Let $X_n \rightarrow_d X$ and $Y_n \rightarrow_d Y$ where $X$ and $Y$ are i.i.d standard exponential random variables. However, I do not have that for any $n$, $X_n$ and $Y_n$ are independent.
Can I still have the result that for any continuous sets $A$ and $B$:
$$lim_{n \rightarrow \infty} P(X_n \in A \cap Y_n \in B) = P(X \in A)P(Y \in B)? $$
Which conditions on the dependence of $X_n$ and $Y_n$ do I need to claim this?
The comment of @whuber below the OP is crucial, and it brings into the surface a confusion that established notation can create to less experienced users like me.
When we write $X_n \to_d X$ we only mean $F_n(x) \to F(x)$ (these being distribution functions). Namely we only mean that the leading term of the sequence of $X_n$'s, viewed on their own, acquires at the limit a distribution that is the same as the marginal distribution of some $X$ random variable. Same comments go for $Y_n$ and $Y$. But then, the information "$X$ and $Y$ are independent" does not play a role. We only used the symbols $X$ and $Y$ to invoke their marginal distributions, and not their possible statistical association. The fact that $X$ and $Y$ are independent has no bearing on what happens to the limits of $X_n$ and $Y_n$, because the limiting rv's for $X_n$ and $Y_n$ are not necessarily $X$ and $Y$. They may be the random variables $X_n \to_p W_x$ and $Y_n \to_p Z_y$, which may have the marginal distributions of $X$ and $Y$, but they are not $X$ or $Y$. They just have the same marginal distributions. But then, $X$ and $Y$ may be independent while $W_x$ and $Z_y$ are not.
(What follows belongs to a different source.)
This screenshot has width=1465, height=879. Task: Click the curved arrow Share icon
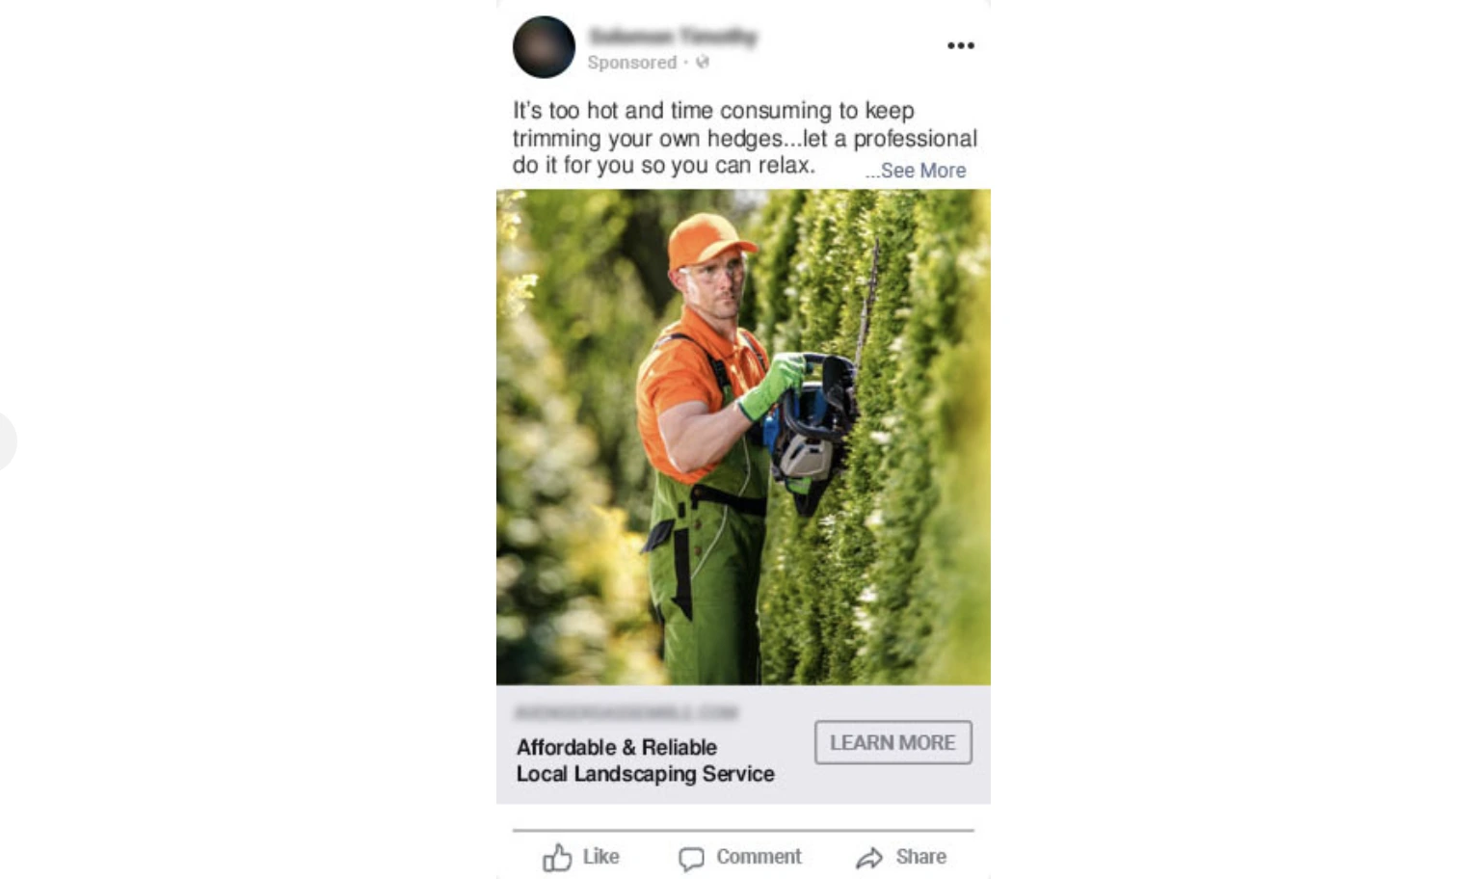point(869,858)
Only if we can claim, making additional assumptions (see https://stats.stackexchange.com/a/379971/28746), that convergence in distribution does imply convergence in probability, then the statistical relation of $X$ and $Y$ becomes relevant.
In such a more narrow case, if we have that $X_n \to_p X$ and $Y_n \to_p Y$, we can say the following:
Assume that $\{X_n\}$ and $\{Y_n\}$ are comprised of continuous random variables. Then their joint distribution function $H_n(x,y)$ has a unique Copula representation
$$H_n(x,y) = C_n\big[F_n(x), G_n(y)\big].$$
Evidently, the Copula is a proper distribution function itself w.r.t $F_n(x), G_n(y)$.
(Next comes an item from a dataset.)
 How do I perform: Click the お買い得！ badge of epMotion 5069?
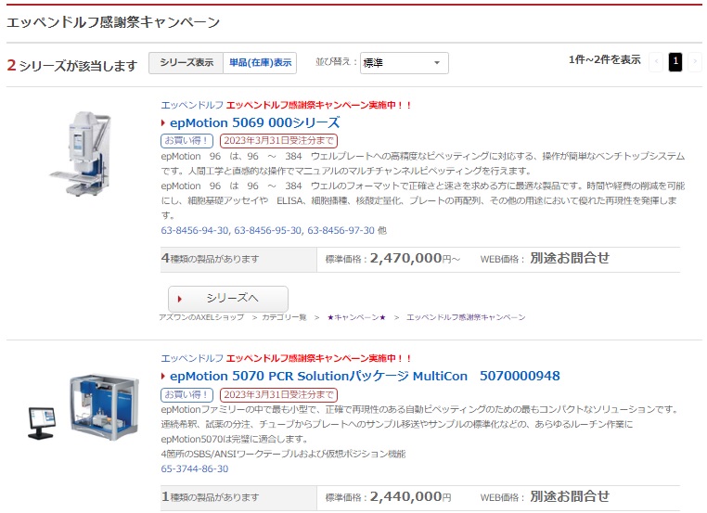click(186, 141)
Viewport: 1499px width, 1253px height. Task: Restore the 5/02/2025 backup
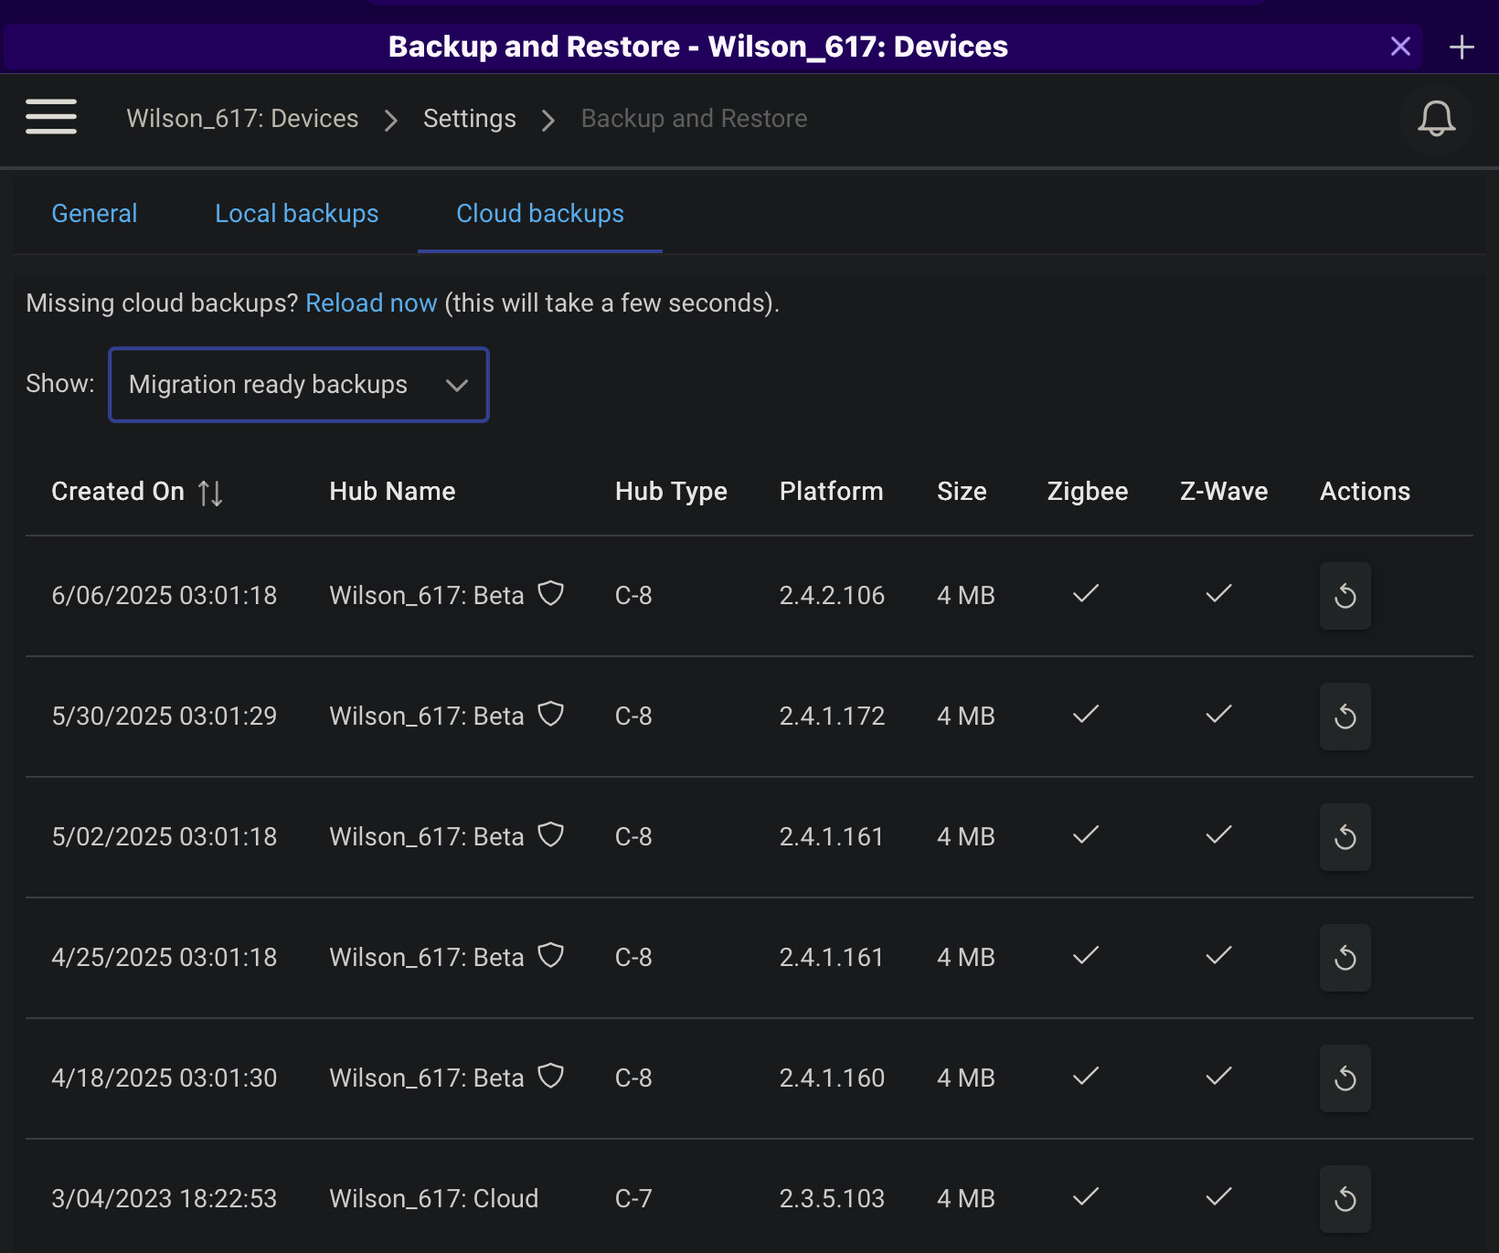[x=1345, y=837]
Moreover the limit $C$ of $C_n$ itself will depend on the assumed dependence relation between the limiting random variables. These are assumed independent, so it follows that $C_n$ converges to the Independence Copula $\Pi = F(x)G(y)$. Now, the limiting distribution functions $F(x)$ and $G(y)$ are continuous, so the convergence to them of $F_n(x)$ and $G_n(x)$ is uniform, and distribution functions are bounded. Also the product $F(x)G(y)$ is continuous so the Copula converges uniformly. So we can look at $C_n\big[F_n(x), G_n(y)\big]$ and see a composition of functions that each converges uniformly to its respective limit. It follows that $$\lim C_n\big[F_n(x), G_n(y)\big] = C\big[F(x), G(y)\big] = \Pi[F(x), G(y)] = F(x)G(y).$$
In other words, under convergence in probability, some "regularity/smooth behavior" assumptions are sufficient, together with limiting independence, to obtain
$$H_n(x,y) \to F(x)G(y).$$